Executivo critica ‘a uma só voz’ o combate ao incêndio que atingiu Rio de Mel

… e a forma “principiante” como decorreram algumas ações. Vereadores do PSD e do movimento independente “Oliveira do Hospital Sempre” entendem que na hora de combate às chamas se devem ouvir os bombeiros locais que “calcorreiam o terreno todo o ano”.

Nas primeiras horas de tranquilidade após o violento incêndio que, ao final da tarde e noite de segunda-feira, consumiu mais de 600 hectares de floresta na freguesia de S. Gião e obrigou à evacuação de populações, não se fizeram esperar as críticas ao modo como decorreu o combate às chamas oriundas do vizinho concelho de Seia ,e por isso, sob orientação do comando distrital da Guarda.

“Demorou-se muito tempo em reuniões”, considerou ontem o presidente da Câmara Municipal de Oliveira do Hospital, em reunião pública do executivo, quando relatava aos vereadores as horas dramáticas por que passaram bombeiros e populares.

Para José Carlos Alexandrino “os incêndios matam-se à nascença”, pelo que não deixa de responsabilizar os responsáveis pela tomada de decisões pelo tempo que demoraram em delinear estratégias de combate ao fogo que teve início às 21h10 de domingo, em Carragozela, concelho de Seia, galgou a EN17 e seguiu descontrolado até ao concelho de Oliveira do Hospital.

Do leque de críticas de Alexandrino, destaque também para a forma “principiante” como se partiu para uma decisão de contra-fogo, destinada a controlar as chamas e que acabou por, como sublinhou, agravar a situação de incêndio.

Situações que aliadas à ausência de meios aéreos no local, “obrigaram” o autarca a acionar o Plano Municipal de Emergência, como forma de “pressionar a Proteção Civil para enviar mais meios” para o combate ao incêndio que, numa primeira avaliação, estava previsto para durar cerca de cinco dias. “Foi um dia muito complicado para o concelho e para a região”, referiu Alexandrino confessando nunca ter assistido a um cenário como aquele que se instalou em Rio de Mel.
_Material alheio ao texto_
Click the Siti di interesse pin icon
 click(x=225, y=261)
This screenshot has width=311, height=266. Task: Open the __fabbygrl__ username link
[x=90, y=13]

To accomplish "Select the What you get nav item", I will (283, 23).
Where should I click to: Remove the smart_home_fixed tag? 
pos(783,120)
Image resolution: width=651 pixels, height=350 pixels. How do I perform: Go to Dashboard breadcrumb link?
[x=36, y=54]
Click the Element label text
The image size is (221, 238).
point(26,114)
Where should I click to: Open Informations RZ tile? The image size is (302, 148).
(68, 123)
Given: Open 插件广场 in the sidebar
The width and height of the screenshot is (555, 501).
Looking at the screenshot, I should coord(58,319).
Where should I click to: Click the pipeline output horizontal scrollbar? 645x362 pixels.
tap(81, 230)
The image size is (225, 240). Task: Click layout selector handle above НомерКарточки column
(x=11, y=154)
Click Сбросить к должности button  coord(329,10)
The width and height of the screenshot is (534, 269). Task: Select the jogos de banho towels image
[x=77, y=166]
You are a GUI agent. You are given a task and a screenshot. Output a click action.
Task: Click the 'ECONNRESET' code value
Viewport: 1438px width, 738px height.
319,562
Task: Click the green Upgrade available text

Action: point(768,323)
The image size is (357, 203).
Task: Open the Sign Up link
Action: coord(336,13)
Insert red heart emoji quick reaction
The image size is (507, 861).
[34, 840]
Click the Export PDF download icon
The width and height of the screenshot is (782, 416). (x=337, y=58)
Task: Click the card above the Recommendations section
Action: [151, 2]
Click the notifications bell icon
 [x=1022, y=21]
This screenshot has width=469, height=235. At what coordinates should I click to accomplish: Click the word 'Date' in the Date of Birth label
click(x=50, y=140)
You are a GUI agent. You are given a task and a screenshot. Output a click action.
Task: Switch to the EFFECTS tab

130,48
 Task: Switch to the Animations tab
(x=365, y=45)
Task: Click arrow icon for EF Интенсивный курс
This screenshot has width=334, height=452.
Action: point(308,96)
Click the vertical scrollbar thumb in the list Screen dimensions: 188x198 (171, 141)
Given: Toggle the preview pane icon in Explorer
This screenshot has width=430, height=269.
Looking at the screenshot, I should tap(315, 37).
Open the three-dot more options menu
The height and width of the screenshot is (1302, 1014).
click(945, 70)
“Foi um quadro de terror”, recordou, registando que até os próprios bombeiros se mostraram fragilizados com a dureza do incêndio. “Vi o adjunto de comando, Paulo Sousa, chorar que nem uma criança”, contou, tendo a lamentar todos os prejuízos que o fogo causou às populações.

“Não ouvir esta gente é um erro crasso”

“O tempo infinito” que se perde em reuniões de comando também foi objeto de crítica por parte do vereador do PSD da Câmara Municipal que, se opôs ao facto de naquelas situações “não se ouvir, quem se deve ouvir, como os bombeiros que calcorreiam o terreno todo o ano”.

“Não ouvir esta gente é um erro crasso”, referiu Mário Alves, propondo até ao presidente da autarquia para que faça chegar ao ministro da Administração Interna as queixas acerca desta matéria, porque “é importante ouvir aqueles que todos os dias combatem incêndios”.

Mário Alves não deixou também de alertar para o incumprimento por parte dos proprietários no que respeita ao necessário perímetro de segurança entre as habitações e os espaços florestais. “Há casa situadas a cinco e seis metros de pinheiros e eucaliptos”, frisou, defendendo que seja aplicada a lei, porque só por via da aplicação da “coima” é que os proprietários se tornam cumpridores.

“O comando deveria estar nas mãos de quem conhece o terreno ainda que assessorados”, defendeu também o vereador do movimento independente “Oliveira do Hospital Sempre”, entendendo que a decisão final deve caber a “quem conhece a terra”.

Em matéria do necessário perímetro de segurança que deve existir entre as habitações e os espaços florestais, José Carlos Mendes defendeu que no próximo ano sejam as juntas de freguesia a fazer um levantamento das situações de risco e a chamar a atenção dos proprietários, com a indicação de que “ou limpam ou são multados”.